Consider a transformation along the lines of:
select avg ( salary ), department_id
from employees
group by department_id;
where the aggregation operation to be performed on the set of salaries for a given department is arbitrarily complex such that a classical SQL implementation is impossible, slow by virtue of a function invocation for each row of the source table, or prohibitively challenging to write and debug. For example, it might be that the cost to the employer of paying a given salary depends on the hire date because of changes in benefits packages that affect only employees hired after the date of change. This is illustrated in Example 14, but to avoid obscuring it with a complicated algorithm, the aggregation is simply the sum for the salary for each distinct department.

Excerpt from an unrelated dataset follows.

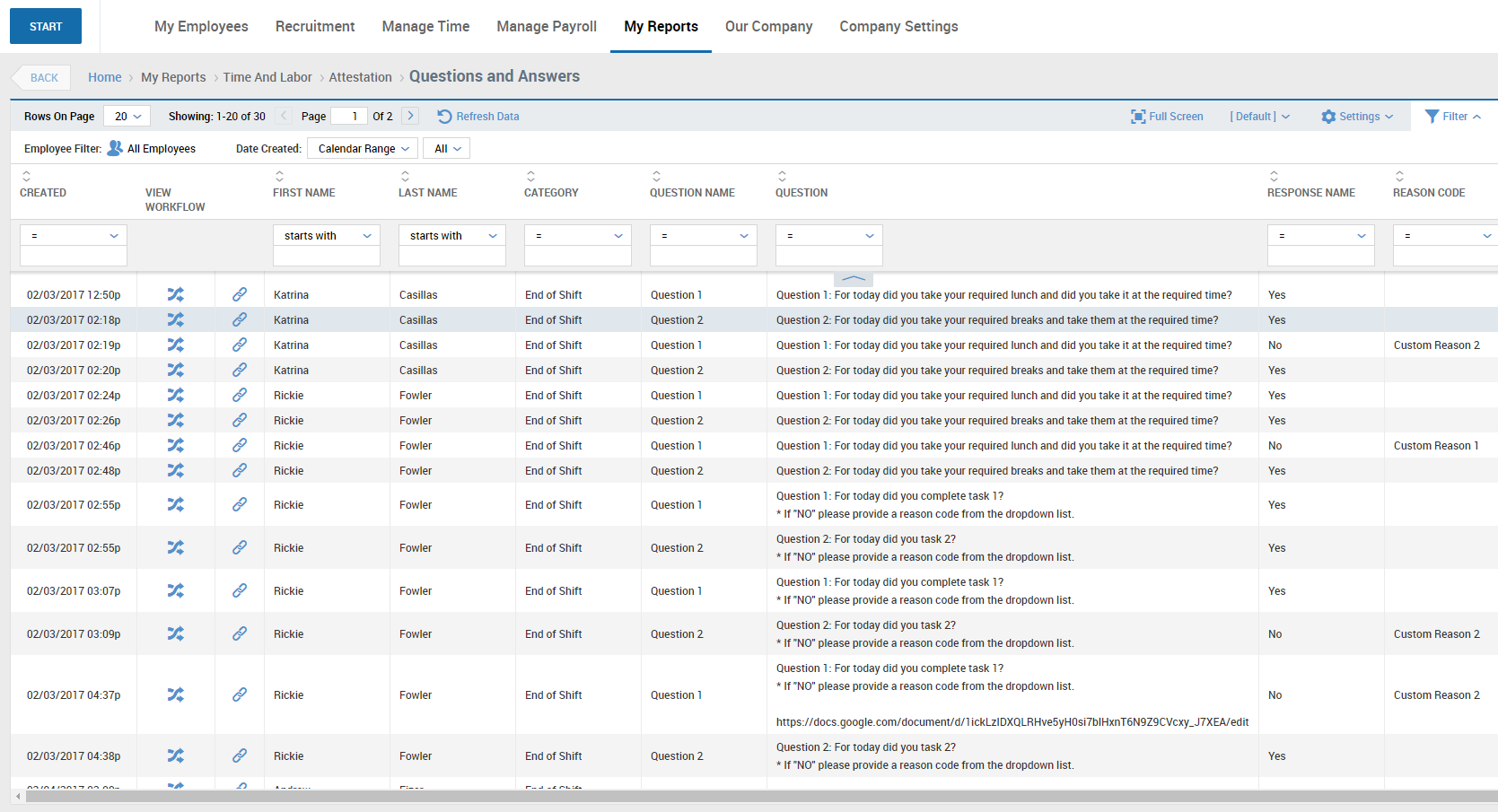1498x812 pixels.
Task: Open View Workflow for the first Katrina Casillas row
Action: 176,294
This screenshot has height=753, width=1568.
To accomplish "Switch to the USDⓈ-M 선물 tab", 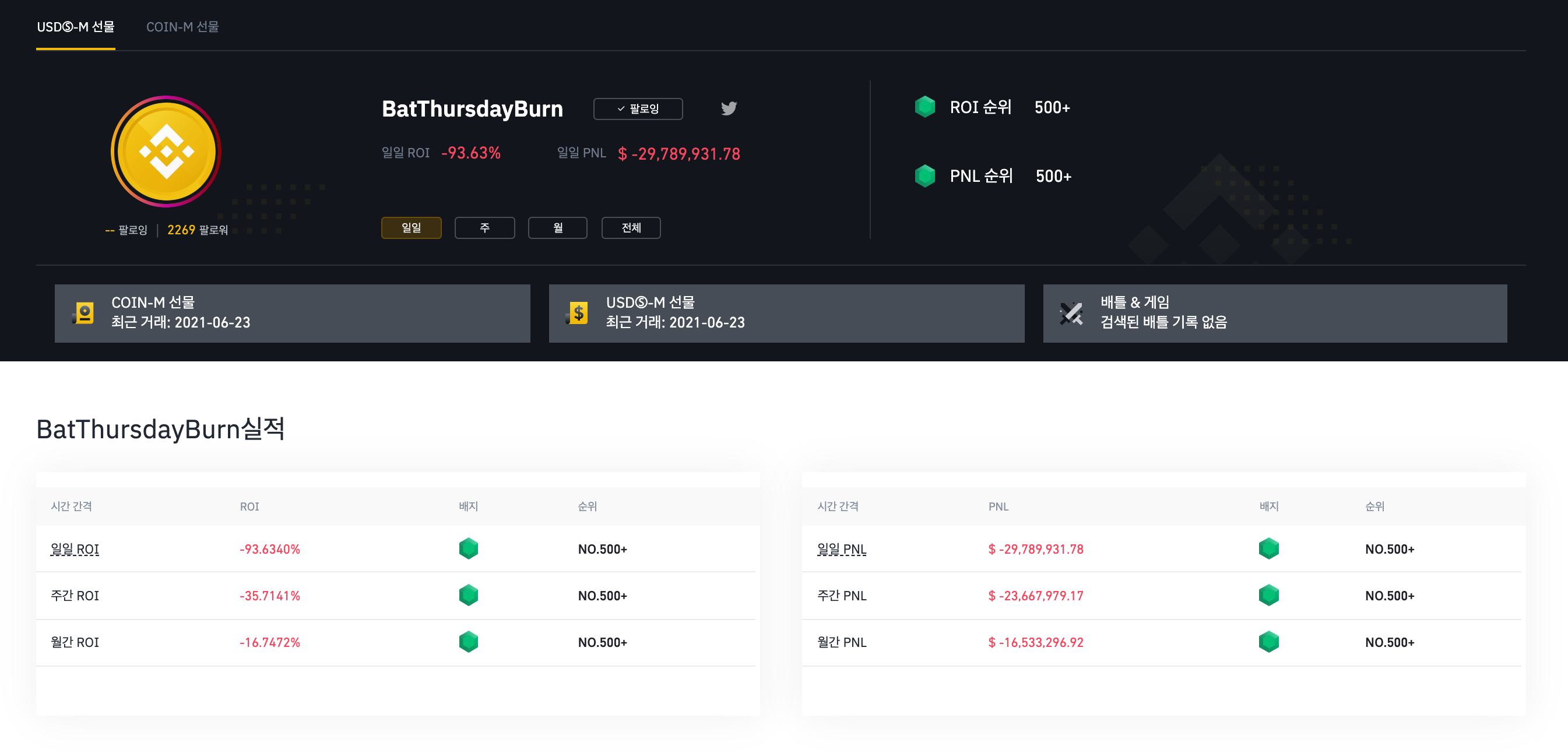I will [75, 27].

This has the general form shown in Example 15.
Example 14. Algorithm requires only that the source rows are clustered.
Note: In order to avoid having to make the algorithm distractingly complex, the following
DELETE should be issued:
delete from employees where department_id is null;
before continuing thus:
create or replace package My_Types is
type dept_sal_row is record
( sal number(8,2), dept number(4) );
type cur_t is ref cursor return dept_sal_row;
type dept_sals_tab is table of dept_sal_row;
end My_Types;
create or replace function Aggregate_Xform
( p_input_rows in My_Types.cur_t )
return My_Types.dept_sals_tab
pipelined
--[ cluster / order ] p_input_rows by (dept)
--parallel_enable
-- ( partition p_input_rows by [ hash / range] (dept) )
is
g_in_row My_Types.dept_sal_row;
g_out_row My_Types.dept_sal_row;
g_first_time boolean := true;
g_last_dept number := null;
g_got_a_row boolean;
g_new_dept boolean;
g_current_dept employees.department_id%type;
g_prev_dept employees.department_id%type;
v_total_sal number;
procedure Get_Next_Row is begin
fetch p_input_rows into g_in_row;
g_got_a_row := not p_input_rows%notfound;
if g_got_a_row
then
case g_first_time
when true then
g_first_time := false;
g_new_dept := false;
else
g_new_dept := g_prev_dept <> g_in_row.dept;
end case;
g_prev_dept := g_in_row.dept;
end if;
return;
end Get_Next_Row;
function Got_Next_Dept return boolean is begin
g_current_dept := g_in_row.dept;
g_new_dept := false;
return g_got_a_row;
end Got_Next_Dept;
function Got_Next_Row_In_Dept return boolean is begin
return ( not g_new_dept ) and g_got_a_row;
end Got_Next_Row_In_Dept;
begin
Get_Next_Row();
while Got_Next_Dept()
loop
v_total_sal := 0;
while Got_Next_Row_In_Dept()
loop
v_total_sal := v_total_sal + g_in_row.sal;
Get_Next_Row();
end loop;
g_out_row.sal := v_total_sal;
g_out_row.dept := g_current_dept;
pipe row ( g_out_row );
end loop;
close p_input_rows;
return;
end Aggregate_Xform;
Example 15. General form of a function performing an aggregate transformation.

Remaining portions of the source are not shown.